--- Start Document excerpt ---
Spring Park Primary School
Acting Headteacher: Miss Sarah Phelps
398 pupils, Mixed
|Unique Reference Number||131464|
|Inspection dates||27–28 January 2009|
|Reporting inspector||Wendy Simmons|
This inspection of the school was carried out under section 5 of the Education Act 2005.
The registered childcare, managed by the governing body, was inspected under section 49 of the Childcare Act 2006.
|Type of school||Primary|
|Age range of pupils||3–11|
|Gender of pupils||Mixed|
|Number on roll|
|Appropriate authority||The governing body|
|Chair||Mr Eric Nash|
|Headteacher||Mrs Sue Hine|
|Date of previous school inspection||1 November 2007|
Date of previous funded early education|
|Not previously inspected|
|Date of previous childcare inspection||Not previously inspected|
|School address||Bridle Road|
|Croydon CR0 8HQ|
|Telephone number||020 8777 2808|
|Fax number||020 8777 4880|
|Inspection dates||27–28 January 2009|
© Crown copyright 2009
The inspection was carried out by three Additional Inspectors.
Spring Park is a large school. At the time of the last inspection it was given a Notice to Improve. This was because the school was not giving its pupils an effective enough education. In particular, weaknesses were identified in leadership; teaching and learning; attendance; and the quality of provision for children in the Early Years Foundation Stage.
Spring Park educates pupils from a very wide range of cultural backgrounds. Just over one third of all pupils come from White British backgrounds. Other large groups include pupils from Asian, Black African and mixed heritages. A high proportion of pupils speak English as an additional language. Many pupils come from troubled home backgrounds, and close to one half of all pupils receive free school meals. The number of pupils who join and leave the school throughout the school year is much higher than usual. A much higher than average proportion of pupils have learning difficulties and/or disabilities, and these relate mostly to moderate learning difficulty, or to the areas of language and communication, or behavioural and emotional difficulties. The school has a Nursery and two Reception classes; these form the Early Years Foundation Stage. The current headteacher joined the school in the spring of 2008.
Overall effectiveness of the school
Under the very strong and energetic leadership of the headteacher, the school has improved well since the last inspection. Therefore, in accordance with section 13(5) of the Education Act 2005, HMCI is of the opinion that the school no longer requires significant improvement, as it is providing a satisfactory education for its pupils.
Many aspects of the school's work are now good, and pupils are supported by caring staff who want them to do well. As one parent put it, 'The school has come on leaps and bounds this year' and the inspectors agree. The headteacher said that when she arrived, 'The school had no heart'. The change is immense. The environment is attractive and welcoming, and there is a sense of purpose in all that the staff do; teamwork is now good.
Notably, the quality of leadership at all levels has improved from being inadequate to become good, and it is this that is driving all aspects of this quickly improving school. Over the last year, the quality of teaching and learning has improved to satisfactory, and this has resulted in pupils' better progress. In some classes teaching is good, and it is occasionally outstanding. However, there is not enough consistently good teaching to ensure that pupils' achievement is better than satisfactory. Leaders are working hard to share good practice between staff, but know that there is still more to do to make teaching and learning good overall.
--- End Document excerpt ---
Written request 1 >>
Quote the inspection report verbatim, everything from "Overall effectiveness of" down to "is now good.".
Written request 2 >>
According to the inspection report, what was Spring Park given at the time of its last inspection?
Written request 3 >>
Carry on the inspection report from its final sentence.
--- Start Extracted records ---
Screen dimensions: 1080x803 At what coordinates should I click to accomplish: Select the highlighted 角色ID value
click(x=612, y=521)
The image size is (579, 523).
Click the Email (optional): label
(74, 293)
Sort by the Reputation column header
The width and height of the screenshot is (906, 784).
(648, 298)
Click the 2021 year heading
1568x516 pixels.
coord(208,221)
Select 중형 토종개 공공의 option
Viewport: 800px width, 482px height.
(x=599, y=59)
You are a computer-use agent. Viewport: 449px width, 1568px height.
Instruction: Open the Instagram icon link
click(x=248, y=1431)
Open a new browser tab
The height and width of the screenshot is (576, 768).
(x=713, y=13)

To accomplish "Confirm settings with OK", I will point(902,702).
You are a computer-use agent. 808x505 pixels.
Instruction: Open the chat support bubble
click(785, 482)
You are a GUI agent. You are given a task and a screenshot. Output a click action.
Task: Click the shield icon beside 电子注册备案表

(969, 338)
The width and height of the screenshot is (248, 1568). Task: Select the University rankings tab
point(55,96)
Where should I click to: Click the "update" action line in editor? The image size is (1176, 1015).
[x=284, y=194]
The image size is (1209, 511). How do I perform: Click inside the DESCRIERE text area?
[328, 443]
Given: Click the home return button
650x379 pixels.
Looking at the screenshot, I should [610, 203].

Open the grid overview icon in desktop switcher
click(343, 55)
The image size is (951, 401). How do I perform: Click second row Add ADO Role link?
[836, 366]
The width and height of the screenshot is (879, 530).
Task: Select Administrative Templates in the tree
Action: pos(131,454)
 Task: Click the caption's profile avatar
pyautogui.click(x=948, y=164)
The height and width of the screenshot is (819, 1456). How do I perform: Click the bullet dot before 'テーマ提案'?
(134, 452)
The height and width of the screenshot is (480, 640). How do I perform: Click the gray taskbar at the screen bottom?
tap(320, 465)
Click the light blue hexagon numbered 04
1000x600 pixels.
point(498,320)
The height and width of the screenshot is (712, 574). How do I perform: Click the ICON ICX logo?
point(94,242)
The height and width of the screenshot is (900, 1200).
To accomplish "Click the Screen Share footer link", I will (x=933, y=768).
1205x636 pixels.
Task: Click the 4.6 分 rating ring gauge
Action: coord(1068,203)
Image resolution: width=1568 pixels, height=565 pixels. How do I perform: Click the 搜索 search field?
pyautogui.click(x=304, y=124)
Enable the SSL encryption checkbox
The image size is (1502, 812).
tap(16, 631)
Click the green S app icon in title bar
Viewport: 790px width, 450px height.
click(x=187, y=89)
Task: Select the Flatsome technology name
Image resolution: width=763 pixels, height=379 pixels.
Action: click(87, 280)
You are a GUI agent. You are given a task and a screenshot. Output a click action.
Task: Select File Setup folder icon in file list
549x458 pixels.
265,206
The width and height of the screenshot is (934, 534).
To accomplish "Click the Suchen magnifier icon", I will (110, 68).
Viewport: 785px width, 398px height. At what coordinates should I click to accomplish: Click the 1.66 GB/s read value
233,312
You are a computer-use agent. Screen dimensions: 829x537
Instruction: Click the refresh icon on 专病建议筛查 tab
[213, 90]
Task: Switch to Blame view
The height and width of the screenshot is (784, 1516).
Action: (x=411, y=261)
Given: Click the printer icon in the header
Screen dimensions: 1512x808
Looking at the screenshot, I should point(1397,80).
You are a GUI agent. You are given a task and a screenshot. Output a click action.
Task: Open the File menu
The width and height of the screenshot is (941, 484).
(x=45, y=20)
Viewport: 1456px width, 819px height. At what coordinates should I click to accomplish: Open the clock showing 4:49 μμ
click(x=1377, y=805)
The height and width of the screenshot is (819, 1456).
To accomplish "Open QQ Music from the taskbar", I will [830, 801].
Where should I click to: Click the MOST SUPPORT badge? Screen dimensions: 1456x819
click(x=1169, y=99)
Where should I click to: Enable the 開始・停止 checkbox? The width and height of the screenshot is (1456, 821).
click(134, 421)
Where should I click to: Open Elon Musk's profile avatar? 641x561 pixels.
--- End Extracted records ---
Expected output 1 >>
Overall effectiveness of the school
Under the very strong and energetic leadership of the headteacher, the school has improved well since the last inspection. Therefore, in accordance with section 13(5) of the Education Act 2005, HMCI is of the opinion that the school no longer requires significant improvement, as it is providing a satisfactory education for its pupils.
Many aspects of the school's work are now good, and pupils are supported by caring staff who want them to do well. As one parent put it, 'The school has come on leaps and bounds this year' and the inspectors agree. The headteacher said that when she arrived, 'The school had no heart'. The change is immense. The environment is attractive and welcoming, and there is a sense of purpose in all that the staff do; teamwork is now good.

Expected output 2 >>
A Notice to Improve.

Expected output 3 >>
Pupils are doing well in catching up with learning that should have been done in the past. This is aided by effective systems to check their progress and to provide specific support and guidance for those who need extra help to do as well as they should. The good pastoral care, when combined with the improved teaching, helps pupils to achieve satisfactorily, whatever their background or need. In particular, pupils learning English as an additional language achieve well due to the good emphasis on widening and enriching their speaking skills.
In the last year, standards have risen throughout the school. As a result, the proportion of pupils reaching the expected level by the end of Year 6 is broadly average. The school has lifted standards in English especially well, as they had been exceptionally low prior to 2008. Inspectors' analysis of the school's assessment data and pupils' work indicates that this improvement in standards is being sustained. Reading is improving well, but there is still more to do to ensure that more pupils reach the higher levels in their writing. Standards are beginning to rise in writing, but pupils do not have enough opportunities to edit, extend and improve their individual pieces of work. Leaders have already grasped the importance of this and are training staff in how to help pupils improve their writing; there is still more to do.
The quality of pupils' personal development and of the curriculum has improved from satisfactory to good. Pupils thoroughly enjoy being at school, as evidenced by their improved attendance. Pupils behave well and develop a strong spiritual, moral, social and cultural awareness. They recognise and value the changes that have been made. Many make a good contribution to the community and show a pride in what they do. They know about how to be healthy and safe, and are being helped to gain a suitable range of skills for their future lives.
Effectiveness of the Early Years Foundation Stage
The quality of provision in the Early Years Foundation Stage has improved markedly since the last inspection. Staff's expertise has been strengthened, and they have a suitable knowledge of how to help young children to learn in different ways. Adults are caring and show considerable respect for the children. The good, and greatly improved, partnership with parents enhances this. As a result, children develop confidence and settle quickly into school. Children form good relationships with the adults. Leaders are working towards allocating a 'key person' to every child, so that they can each form an even closer bond with a particular adult on a day-to-day basis.
Planning has improved in the last six months, and the learning environment is more attractive and better organised. Group work is usually well organised, with challenging and interesting activities. Children enjoy and benefit from regular opportunities to initiate their own learning, exploring things for themselves. The well-designed new outside learning area enhances children's skills and enjoyment.
Until July of 2008, standards reached by the end of the Early Years Foundation Stage were very low, and children had not made enough progress. Improvements in teaching and learning since June 2008 are resulting in rising standards. The school's assessment information shows that standards are on track to be closer to the expected level at the end of the Early Years Foundation Stage in 2009. From children's often low starting point, especially in speaking English, they make steady overall progress in the Nursery and Reception classes, when all six areas of learning are considered. In particular, they make good progress in acquiring new words and gaining the confidence to talk about what they are doing.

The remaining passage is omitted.